Алена, во-первых, вряд ли здесь есть совсем уж маленькие дети. Во-вторых, конкурс анонимный. Мы предполагаем, что "вот эту каку" написало дитя несмышленое, но наверняка не знаем. Все наивные и безграмотные тексты хвалить, на всякий случай?
Моя страничка на СИ Чтобы были довольны твои читатели, не будь слишком доволен собой. Вольтер
Ха! Это тоже я? Plamya, не надо никого хвалить на всякий случай! Но и так наезжать, как к примеру, я сама вчера наезжала, без разбора, сколько лет может быть автору, тоже не следует. Вот как ползу, так и отражаю!
10 Думаю, объяснять оценку не надо. Рассказ живой, образы ярки, язык и "красивости" ничего не утяжеляют. Все очень тонко и к месту. Даже я могла бы всплакнуть... Хорошее настроение передается половым путем
Я ошиблась! И я очень этому рада, так как нашла второй потрясающий рассказ. Очень, ну очень понравилось. Или, нет, это слово не описывает всю ту полноту чувств, что я пережила, погрузившись в историю. Потрясно! У автора талант от Бога, или как говорят, такой человек с божей искрой. Огроменной спасибо за обалденный рассказ! 10 А что там, за углом круглого дома?
Почти шедевр - подкупающе эмоциональный, красивый и зримый... если и были неточности и огрехи, просто не заметила, увлекшись. Единственный минус - слишком подробное описание не всегда идет на пользу рассказу...
10 баллов
p.s.
Quote
луч выхватил такую же блестящую стрелку, заструившуюся из-под ресниц непрошеного гостя к его виску
- не смогла представить как это... Единственный способ установить границы возможного — попытаться сделать шаг за эти границы.
kagami, поздравляю! Рассказ, действительно, лучший, и бесподобный по всем критериям. Когда не просто читаешь написанное, но и проживаешь вместе с героями их жизнь - это свидетельствует о большом таланте автора.
Что рассказ лучший на конкурсе - спорно.

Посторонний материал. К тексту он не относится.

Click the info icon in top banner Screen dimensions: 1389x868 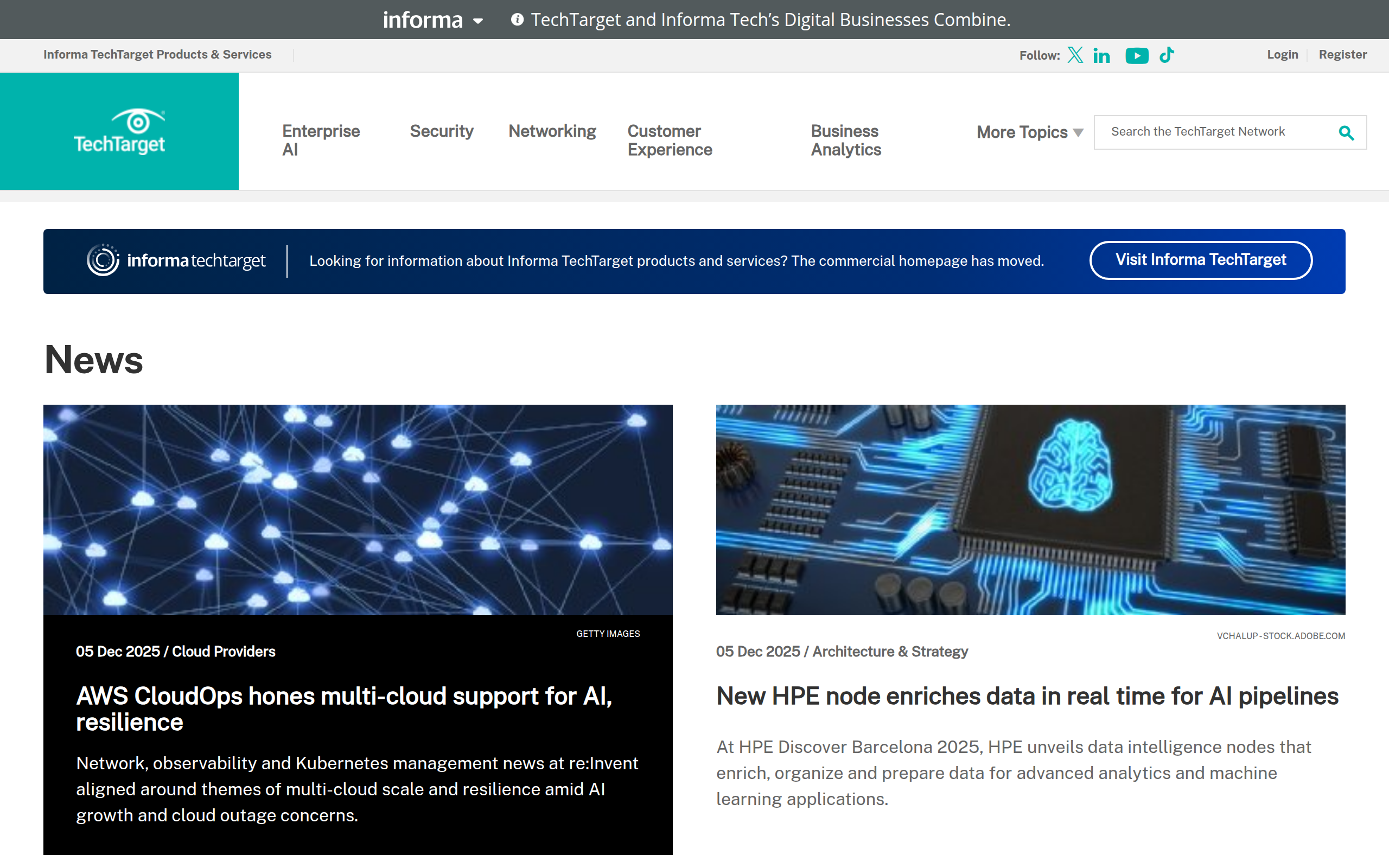[x=517, y=20]

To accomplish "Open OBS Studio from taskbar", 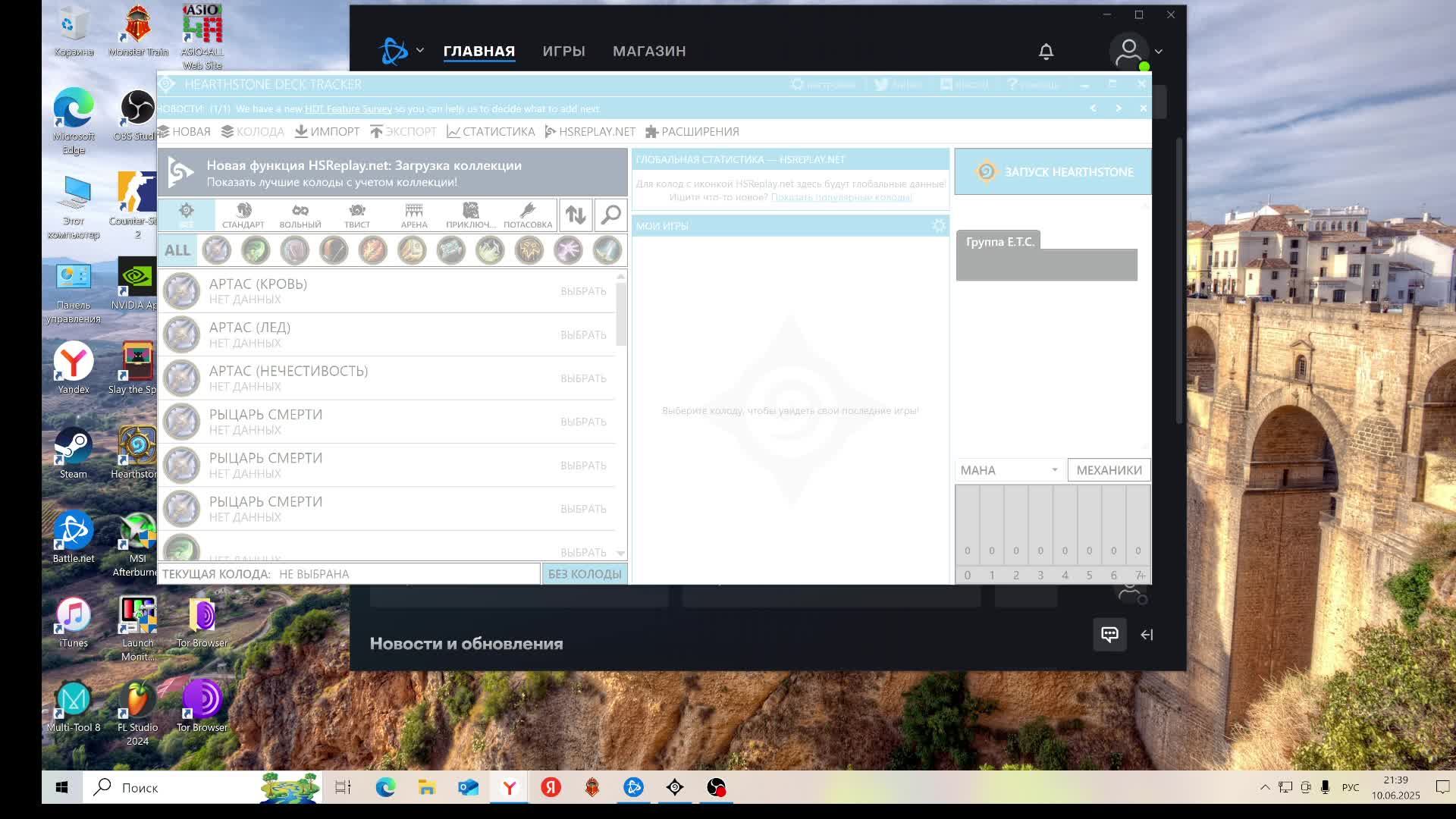I will (716, 788).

Для многих он мог просто попасть в настроение, задеть какие-то важные струнки. Как заметила Триглава, "почти шедевр". Но вот только мне кажется, что такого в природе не существует. Шедевра не получилось, но, может, оно и к лучшему. Значит, есть к чему стремиться! И не только мне, всем нам. Спасибо большое всем, кто выложил замечательные рассказы, на этот конкурс, кто постарался для себя и для других, заставив читателей смеяться и плакать! И пусть в Новом году каждый из нас сможет сказать: "Я научился писать лучше".